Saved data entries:
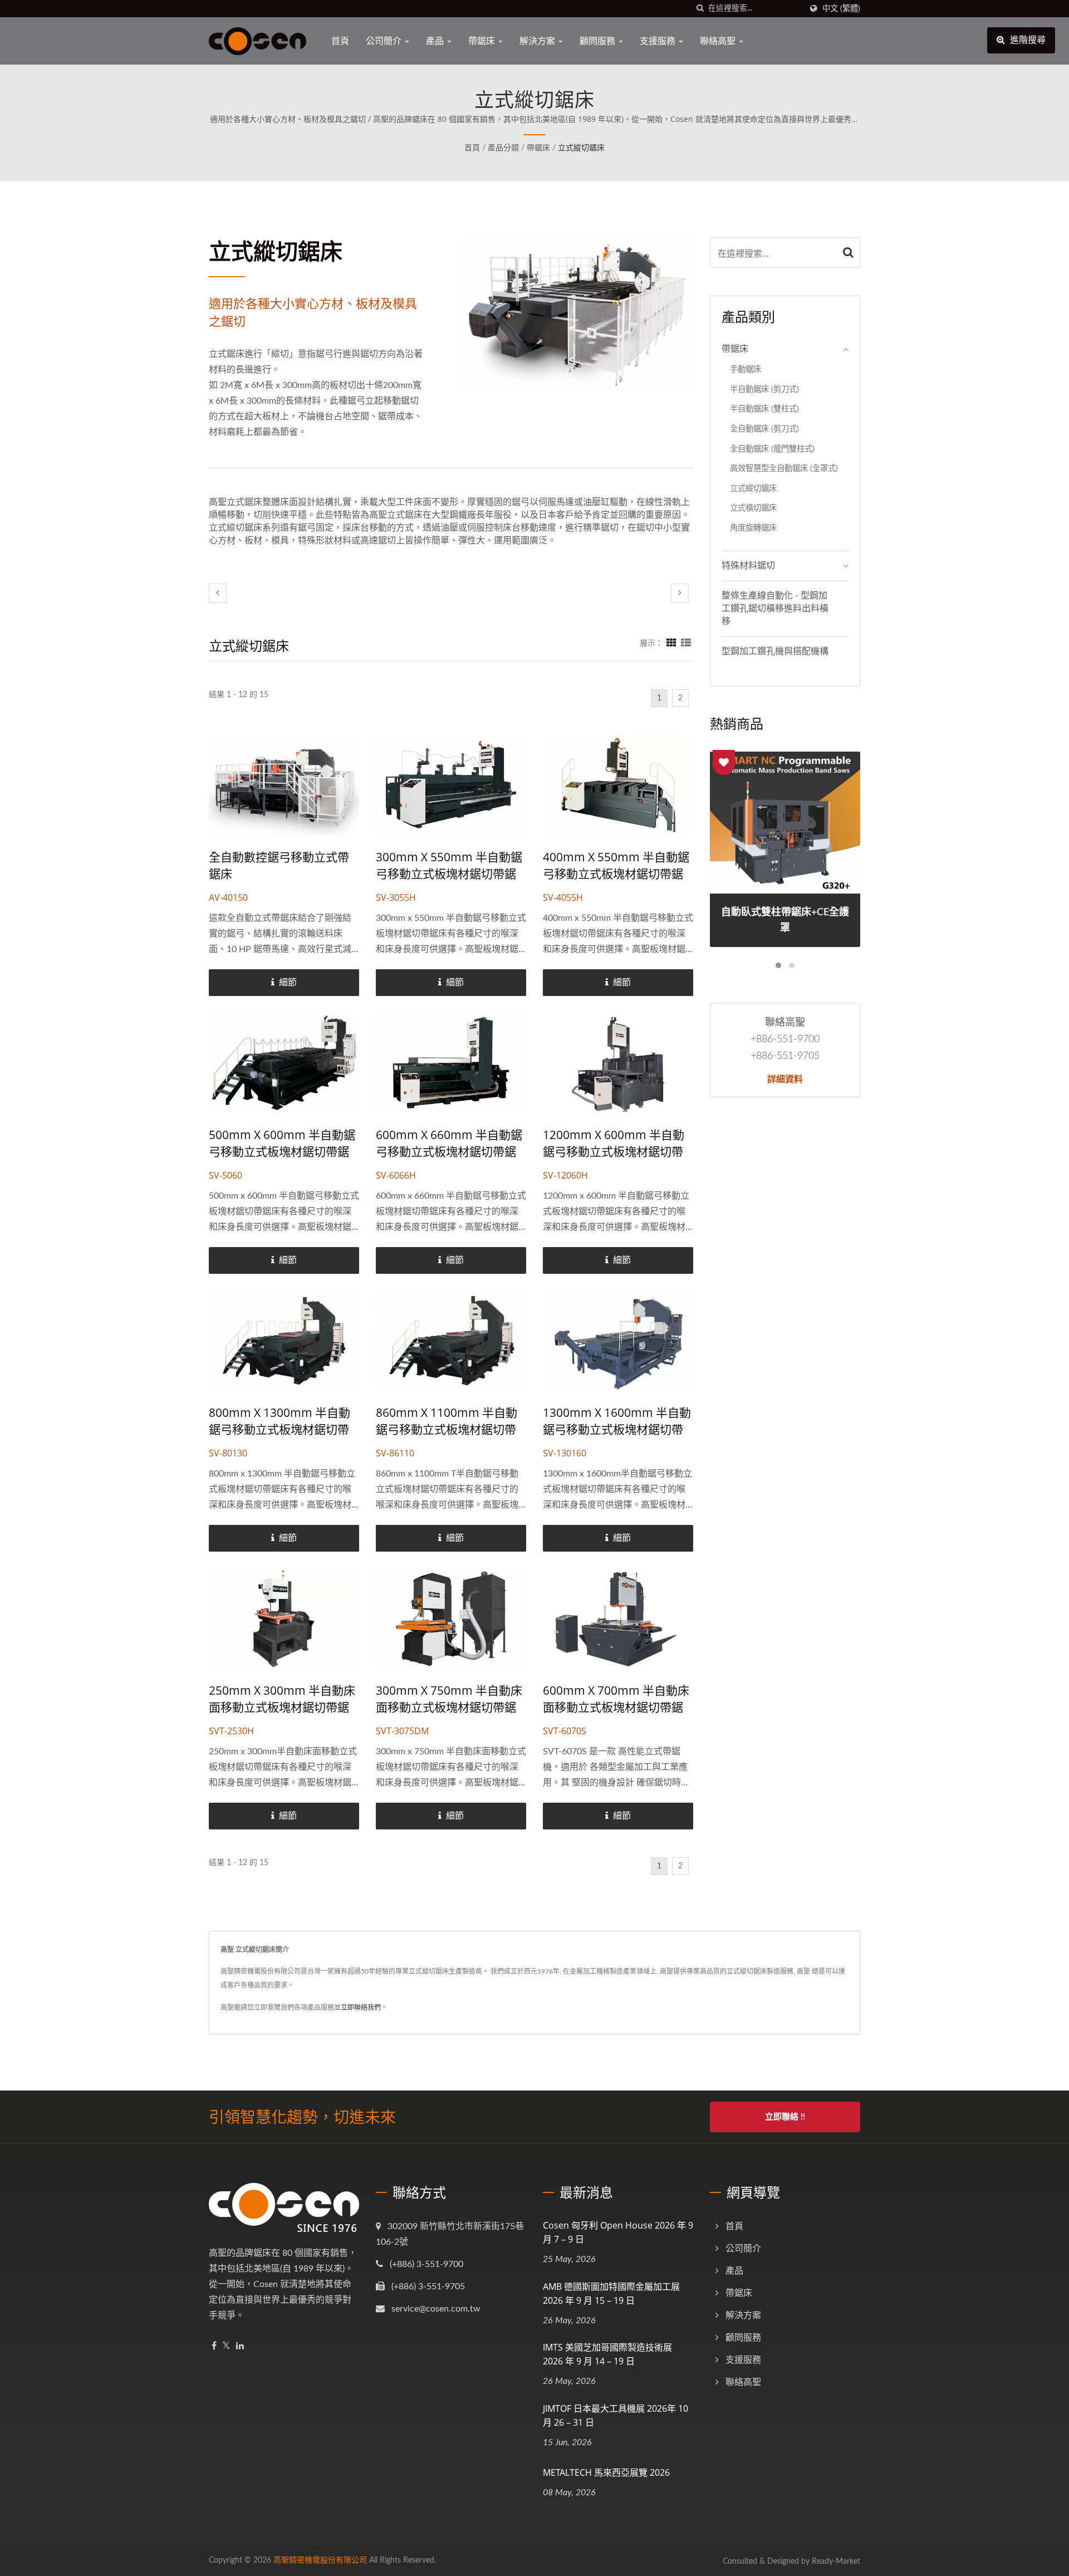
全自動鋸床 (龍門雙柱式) (772, 449)
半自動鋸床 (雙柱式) (764, 409)
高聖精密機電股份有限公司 (320, 2560)
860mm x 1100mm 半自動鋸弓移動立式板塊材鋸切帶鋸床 (446, 1429)
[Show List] (686, 643)
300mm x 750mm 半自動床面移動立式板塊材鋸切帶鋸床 (449, 1706)
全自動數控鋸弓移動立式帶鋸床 (279, 865)
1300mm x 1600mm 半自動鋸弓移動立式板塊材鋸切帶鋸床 (617, 1429)
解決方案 (538, 41)
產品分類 (503, 148)
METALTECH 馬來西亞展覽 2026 (606, 2472)
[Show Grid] (671, 643)
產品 (436, 41)
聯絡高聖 (719, 41)
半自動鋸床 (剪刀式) (764, 389)
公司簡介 (385, 41)
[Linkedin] (240, 2346)
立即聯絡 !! (785, 2117)
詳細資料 (785, 1079)
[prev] (218, 593)
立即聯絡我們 (361, 2007)
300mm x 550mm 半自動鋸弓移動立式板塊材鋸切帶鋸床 (449, 873)
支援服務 (659, 41)
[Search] (848, 252)
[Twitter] (226, 2346)
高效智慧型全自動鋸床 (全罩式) (784, 468)
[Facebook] (214, 2346)
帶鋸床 (482, 41)
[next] (680, 593)
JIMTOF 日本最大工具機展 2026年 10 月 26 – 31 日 (615, 2415)
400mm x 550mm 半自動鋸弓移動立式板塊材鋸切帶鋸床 (616, 873)
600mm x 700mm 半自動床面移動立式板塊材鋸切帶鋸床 (616, 1706)
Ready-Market (836, 2561)
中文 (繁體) (841, 8)
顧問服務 (598, 41)
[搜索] (700, 8)
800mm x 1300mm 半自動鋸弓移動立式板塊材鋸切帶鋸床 (279, 1429)
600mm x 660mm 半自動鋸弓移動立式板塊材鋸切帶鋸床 (449, 1151)
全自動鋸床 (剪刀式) (764, 429)
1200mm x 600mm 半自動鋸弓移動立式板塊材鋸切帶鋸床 (613, 1151)
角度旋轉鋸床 (753, 528)
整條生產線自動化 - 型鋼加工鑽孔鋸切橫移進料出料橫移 (775, 608)
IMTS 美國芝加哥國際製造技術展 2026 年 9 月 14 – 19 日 (607, 2354)
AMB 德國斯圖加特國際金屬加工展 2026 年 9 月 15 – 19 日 (611, 2293)
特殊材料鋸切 (748, 565)
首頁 (340, 41)
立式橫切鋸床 (753, 508)
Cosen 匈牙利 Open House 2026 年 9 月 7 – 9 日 (618, 2232)
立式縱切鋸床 (581, 148)
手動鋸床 (745, 369)
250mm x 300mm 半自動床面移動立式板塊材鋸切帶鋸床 (282, 1706)
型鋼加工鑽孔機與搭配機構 (775, 651)
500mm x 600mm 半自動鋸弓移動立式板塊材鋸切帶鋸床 (282, 1151)
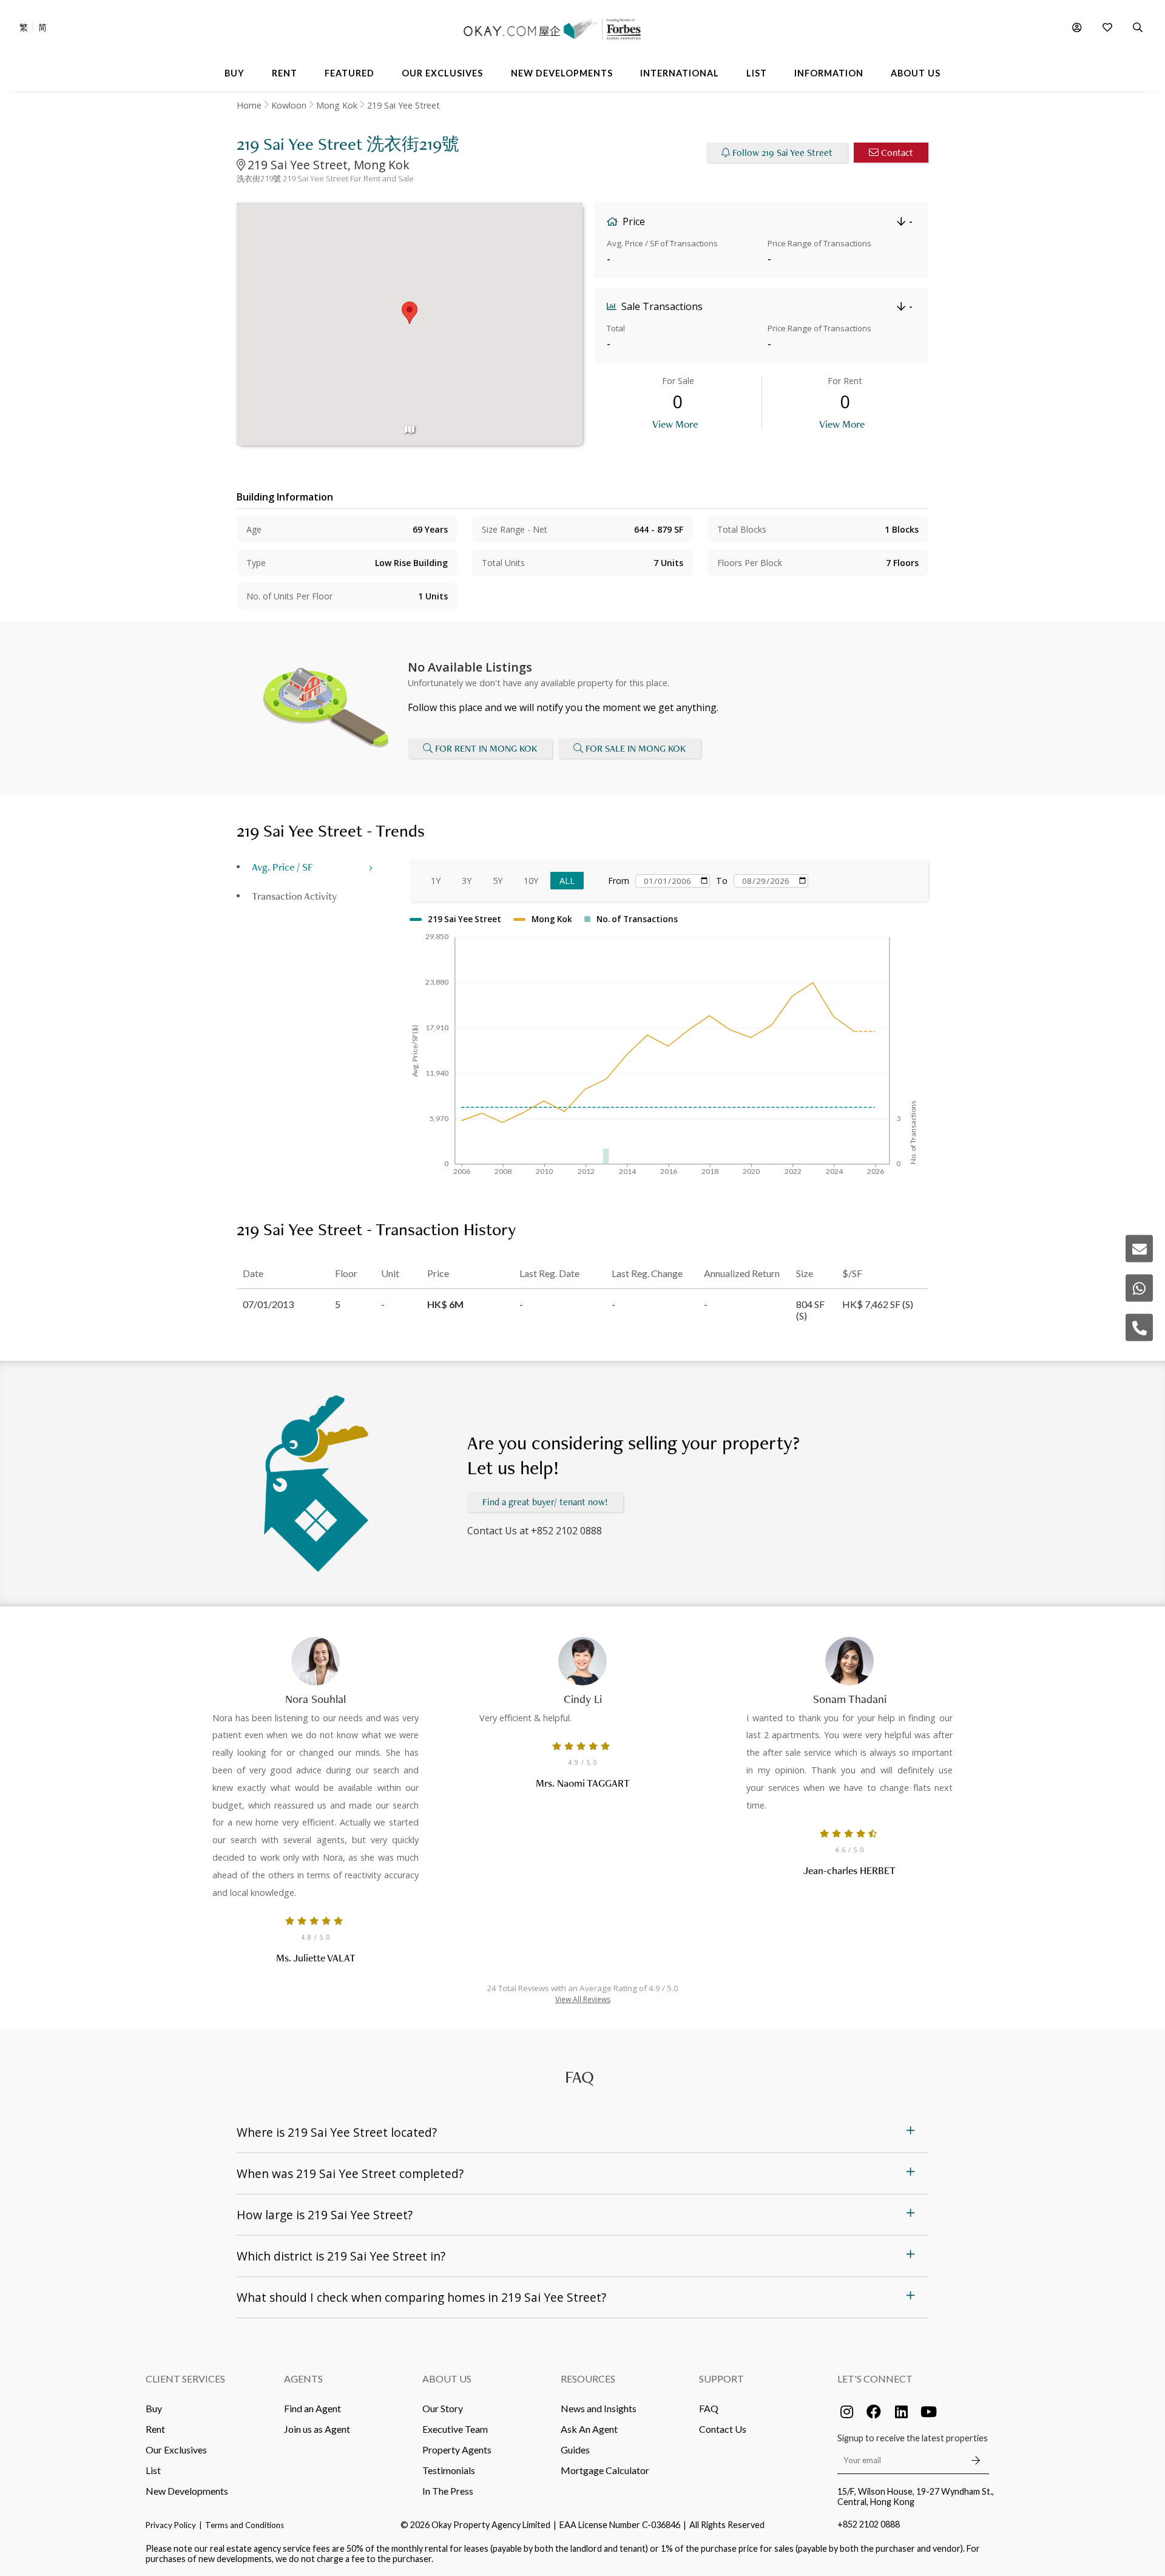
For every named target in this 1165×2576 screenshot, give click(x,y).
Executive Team (455, 2429)
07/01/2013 (268, 1304)
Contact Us (722, 2429)
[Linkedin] (901, 2411)
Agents (303, 2378)
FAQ (708, 2408)
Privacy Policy (171, 2525)
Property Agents (456, 2449)
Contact (897, 152)
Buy (154, 2408)
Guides (575, 2449)
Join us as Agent (317, 2429)
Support (721, 2378)
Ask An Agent (589, 2429)
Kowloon (288, 105)
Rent (155, 2429)
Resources (588, 2378)
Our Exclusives (176, 2449)
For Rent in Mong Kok (486, 748)
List (153, 2470)
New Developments (187, 2491)
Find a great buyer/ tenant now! (545, 1501)
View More (675, 423)
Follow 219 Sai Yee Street (782, 152)
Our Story (442, 2408)
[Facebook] (874, 2411)
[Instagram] (846, 2411)
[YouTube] (928, 2411)
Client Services (185, 2378)
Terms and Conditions (244, 2525)
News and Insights (599, 2408)
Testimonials (448, 2470)
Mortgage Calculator (605, 2470)
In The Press (447, 2491)
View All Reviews (582, 1999)
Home (249, 105)
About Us (446, 2378)
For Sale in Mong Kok (636, 748)
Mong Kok (336, 105)
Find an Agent (312, 2408)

* [HOW TO COMPLETE THIS TASK]:
If a line in the records holds the word "半自動鋸弓移動立式板塊材鋸切帶鋸床", count it, then give only the total.

* [COMPLETED EXERCISE]:
8